A Genève, un référendum sera lancé contre la loi sur la police. Le Parti du Travail entend combattre une modification votée par le Grand Conseil le 19 février, visant à attribuer aux forces de l’ordre de nouvelles prérogatives.

Le projet de loi libéral adopté par la majorité de droite du parlement vise à permettre à la police de prononcer des mesures d’éloignement allant d’un jour à trois mois à l’encontre des personnes qui perturbent l’ordre public ou contre des gens qui participent à un rassemblement jugé «importun». Les critères du «rassemblement importun» n’ont toutefois pas été définis.

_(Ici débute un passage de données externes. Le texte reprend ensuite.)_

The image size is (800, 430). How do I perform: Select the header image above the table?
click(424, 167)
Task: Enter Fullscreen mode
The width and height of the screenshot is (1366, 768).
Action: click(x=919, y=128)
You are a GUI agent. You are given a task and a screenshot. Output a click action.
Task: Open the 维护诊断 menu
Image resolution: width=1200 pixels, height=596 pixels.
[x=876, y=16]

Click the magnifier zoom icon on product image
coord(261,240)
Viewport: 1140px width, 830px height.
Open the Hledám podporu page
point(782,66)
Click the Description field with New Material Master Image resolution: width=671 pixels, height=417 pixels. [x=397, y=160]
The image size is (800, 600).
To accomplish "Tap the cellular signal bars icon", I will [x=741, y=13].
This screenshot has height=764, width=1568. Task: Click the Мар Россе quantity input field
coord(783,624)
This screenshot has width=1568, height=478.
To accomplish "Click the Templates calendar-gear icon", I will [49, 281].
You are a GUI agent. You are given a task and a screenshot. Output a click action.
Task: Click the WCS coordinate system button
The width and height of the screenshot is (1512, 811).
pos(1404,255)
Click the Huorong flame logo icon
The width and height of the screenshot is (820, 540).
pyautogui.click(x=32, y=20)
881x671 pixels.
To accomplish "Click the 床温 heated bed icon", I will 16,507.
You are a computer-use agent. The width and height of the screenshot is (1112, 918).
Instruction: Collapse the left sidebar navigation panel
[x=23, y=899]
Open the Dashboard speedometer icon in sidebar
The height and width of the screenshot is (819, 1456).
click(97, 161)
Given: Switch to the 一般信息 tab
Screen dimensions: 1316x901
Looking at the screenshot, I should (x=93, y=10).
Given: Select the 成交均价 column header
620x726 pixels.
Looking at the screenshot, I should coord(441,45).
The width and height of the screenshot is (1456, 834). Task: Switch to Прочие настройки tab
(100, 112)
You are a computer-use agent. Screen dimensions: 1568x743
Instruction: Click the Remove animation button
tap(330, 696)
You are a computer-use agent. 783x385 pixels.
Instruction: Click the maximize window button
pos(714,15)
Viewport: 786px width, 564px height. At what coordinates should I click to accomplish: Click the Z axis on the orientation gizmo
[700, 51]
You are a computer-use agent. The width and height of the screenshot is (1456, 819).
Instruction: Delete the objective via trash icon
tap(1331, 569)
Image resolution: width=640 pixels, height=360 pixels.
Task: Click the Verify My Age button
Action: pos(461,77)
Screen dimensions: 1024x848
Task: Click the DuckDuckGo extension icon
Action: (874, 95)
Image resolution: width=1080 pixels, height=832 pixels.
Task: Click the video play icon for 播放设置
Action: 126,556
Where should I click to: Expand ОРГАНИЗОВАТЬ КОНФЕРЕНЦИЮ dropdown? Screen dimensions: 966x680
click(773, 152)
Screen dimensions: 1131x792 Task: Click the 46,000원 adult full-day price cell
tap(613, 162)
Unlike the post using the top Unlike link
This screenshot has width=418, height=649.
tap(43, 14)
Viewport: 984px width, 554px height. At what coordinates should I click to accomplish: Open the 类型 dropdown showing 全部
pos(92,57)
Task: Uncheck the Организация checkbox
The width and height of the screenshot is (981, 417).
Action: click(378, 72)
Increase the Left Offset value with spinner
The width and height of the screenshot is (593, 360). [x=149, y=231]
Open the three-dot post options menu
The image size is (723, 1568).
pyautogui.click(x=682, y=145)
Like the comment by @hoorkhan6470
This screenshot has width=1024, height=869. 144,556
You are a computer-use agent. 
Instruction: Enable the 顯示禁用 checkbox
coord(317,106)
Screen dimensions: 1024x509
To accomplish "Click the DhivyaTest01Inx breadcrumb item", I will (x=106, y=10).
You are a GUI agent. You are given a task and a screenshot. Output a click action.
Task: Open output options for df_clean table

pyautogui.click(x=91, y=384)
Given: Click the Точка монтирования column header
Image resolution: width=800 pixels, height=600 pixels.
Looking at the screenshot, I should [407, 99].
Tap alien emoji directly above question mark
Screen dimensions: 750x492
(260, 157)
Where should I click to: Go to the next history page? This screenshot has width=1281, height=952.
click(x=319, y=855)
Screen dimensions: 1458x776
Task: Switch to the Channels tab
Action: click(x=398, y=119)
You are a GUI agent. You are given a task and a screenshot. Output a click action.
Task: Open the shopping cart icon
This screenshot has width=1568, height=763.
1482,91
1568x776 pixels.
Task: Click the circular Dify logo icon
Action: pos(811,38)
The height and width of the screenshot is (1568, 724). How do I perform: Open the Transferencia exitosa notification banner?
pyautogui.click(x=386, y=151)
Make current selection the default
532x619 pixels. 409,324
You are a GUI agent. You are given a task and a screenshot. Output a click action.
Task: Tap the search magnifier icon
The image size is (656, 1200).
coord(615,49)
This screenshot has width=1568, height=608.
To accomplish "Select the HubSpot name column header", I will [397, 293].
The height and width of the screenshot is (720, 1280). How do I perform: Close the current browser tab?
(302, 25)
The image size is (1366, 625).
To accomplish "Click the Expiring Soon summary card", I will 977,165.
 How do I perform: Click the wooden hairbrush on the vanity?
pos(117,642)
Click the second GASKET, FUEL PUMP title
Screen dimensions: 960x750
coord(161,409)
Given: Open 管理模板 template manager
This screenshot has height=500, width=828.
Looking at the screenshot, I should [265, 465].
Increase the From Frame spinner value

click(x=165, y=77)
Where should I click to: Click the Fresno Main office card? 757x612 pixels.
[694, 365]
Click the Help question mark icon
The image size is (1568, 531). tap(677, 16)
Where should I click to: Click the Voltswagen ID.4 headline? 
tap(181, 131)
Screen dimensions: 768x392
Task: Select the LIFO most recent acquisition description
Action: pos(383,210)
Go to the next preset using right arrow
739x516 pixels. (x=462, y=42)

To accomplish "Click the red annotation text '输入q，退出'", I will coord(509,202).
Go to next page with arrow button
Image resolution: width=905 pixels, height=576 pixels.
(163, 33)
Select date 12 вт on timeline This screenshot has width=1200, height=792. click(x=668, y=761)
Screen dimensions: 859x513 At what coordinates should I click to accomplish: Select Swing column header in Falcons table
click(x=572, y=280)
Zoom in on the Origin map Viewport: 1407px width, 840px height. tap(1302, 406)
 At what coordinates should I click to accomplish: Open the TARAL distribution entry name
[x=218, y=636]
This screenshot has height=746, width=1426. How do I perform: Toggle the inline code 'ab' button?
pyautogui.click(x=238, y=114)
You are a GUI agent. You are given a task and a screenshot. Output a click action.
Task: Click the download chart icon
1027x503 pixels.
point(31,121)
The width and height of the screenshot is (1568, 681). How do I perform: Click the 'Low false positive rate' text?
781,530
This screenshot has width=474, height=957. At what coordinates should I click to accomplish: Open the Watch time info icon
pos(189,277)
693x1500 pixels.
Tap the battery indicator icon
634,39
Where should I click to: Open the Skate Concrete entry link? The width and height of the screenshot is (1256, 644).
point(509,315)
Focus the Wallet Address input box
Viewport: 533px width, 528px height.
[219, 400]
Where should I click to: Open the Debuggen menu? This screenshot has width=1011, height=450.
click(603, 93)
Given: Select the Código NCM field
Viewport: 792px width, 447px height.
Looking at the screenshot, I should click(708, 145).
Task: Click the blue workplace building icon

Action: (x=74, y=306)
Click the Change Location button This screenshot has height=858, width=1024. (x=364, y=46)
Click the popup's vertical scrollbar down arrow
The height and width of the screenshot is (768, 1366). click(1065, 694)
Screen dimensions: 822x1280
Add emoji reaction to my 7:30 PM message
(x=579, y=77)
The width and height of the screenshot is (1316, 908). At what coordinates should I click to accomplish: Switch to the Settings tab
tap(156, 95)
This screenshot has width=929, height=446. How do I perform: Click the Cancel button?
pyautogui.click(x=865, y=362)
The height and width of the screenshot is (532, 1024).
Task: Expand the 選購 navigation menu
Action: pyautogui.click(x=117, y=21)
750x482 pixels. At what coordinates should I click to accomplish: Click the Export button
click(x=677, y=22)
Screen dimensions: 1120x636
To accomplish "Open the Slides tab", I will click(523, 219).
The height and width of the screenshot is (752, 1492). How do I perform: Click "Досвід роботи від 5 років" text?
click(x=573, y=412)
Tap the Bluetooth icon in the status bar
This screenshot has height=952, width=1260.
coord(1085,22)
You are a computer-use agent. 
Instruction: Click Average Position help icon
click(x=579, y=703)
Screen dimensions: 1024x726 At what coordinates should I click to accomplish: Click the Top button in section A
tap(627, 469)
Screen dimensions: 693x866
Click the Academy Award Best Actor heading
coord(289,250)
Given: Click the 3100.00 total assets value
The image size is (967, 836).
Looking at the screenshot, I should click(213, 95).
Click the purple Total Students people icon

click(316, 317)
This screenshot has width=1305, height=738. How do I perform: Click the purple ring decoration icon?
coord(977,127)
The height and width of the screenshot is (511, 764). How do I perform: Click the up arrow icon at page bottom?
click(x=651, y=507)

Lors du débat parlementaire, la gauche minoritaire avait vainement dénoncé des mesures «simplistes», voire «liberticides». Ministre socialiste chargé de la police, Laurent Moutinot a lui aussi plaidé contre le projet de loi qu’il juge susceptible de provoquer des dérives. Dans nos colonnes le 21 février, il affirmait qu’un mauvais usage de cette loi serait «catastrophique. Je redoute des plaintes abusives de gens qui n’aiment pas la couleur de leur voisin», expliquait-il.

Président du Parti du Travail, une formation qui ne siège pas au Grand Conseil, Jean-Luc Ardite a affirmé au Temps ce mercredi matin que sa formation est prête à partir à la récolte des signatures. Motif: la nouvelle loi est jugée arbitraire.